La comptabilité verte transforme la volonté politique en feuilles de route concrètes, mesurables et imputables.

La comptabilité, garante de la légitimité démocratique et du développement

En conclusion, Monsieur Bensouda élargit encore le champ du débat en évoquant les travaux des économistes Daron Acemoglu, Simon Johnson et James Robinson (prix Nobel 2024).

Leur thèse est claire : les pays prospèrent lorsqu’ils disposent d’institutions inclusives, c’est-à-dire transparentes, responsables et ouvertes à la participation citoyenne.
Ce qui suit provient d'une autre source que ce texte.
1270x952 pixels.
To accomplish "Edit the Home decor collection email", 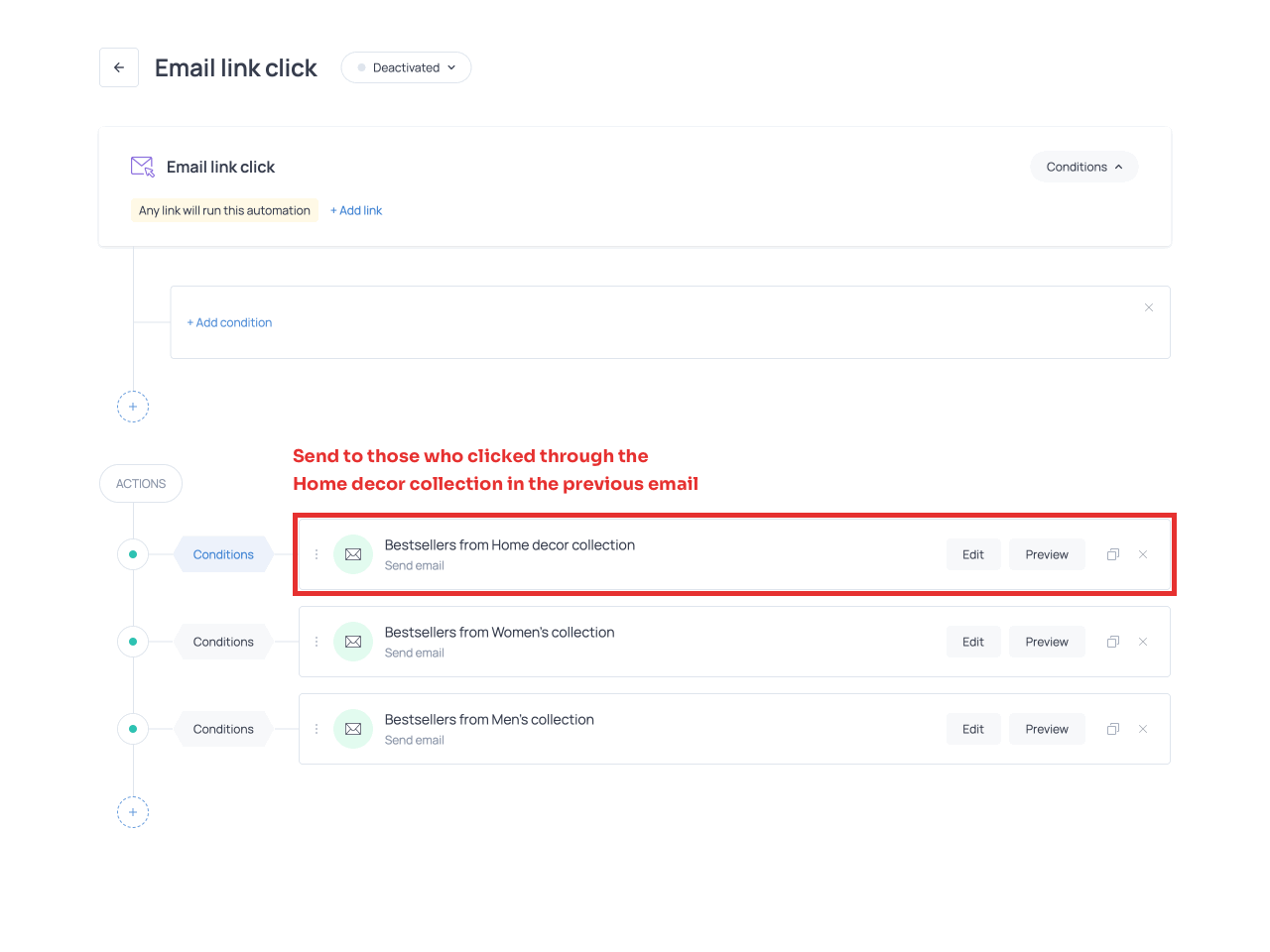I will [x=972, y=554].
La comptabilité publique, dans cette perspective, n’est pas une technique froide.
Elle est un instrument politique au sens noble du terme :
elle renforce la confiance, soutient la légitimité, consolide les institutions et prépare les fondations d’un développement durable et équitable.

Une conclusion forte : moderniser la comptabilité, c’est moderniser l’État

À travers un exposé dense, érudit et très structuré, Monsieur Bensouda délivre un message clair : la comptabilité est désormais un outil de gouvernance stratégique, au cœur de la performance publique, de la transparence démocratique et de la soutenabilité des politiques publiques.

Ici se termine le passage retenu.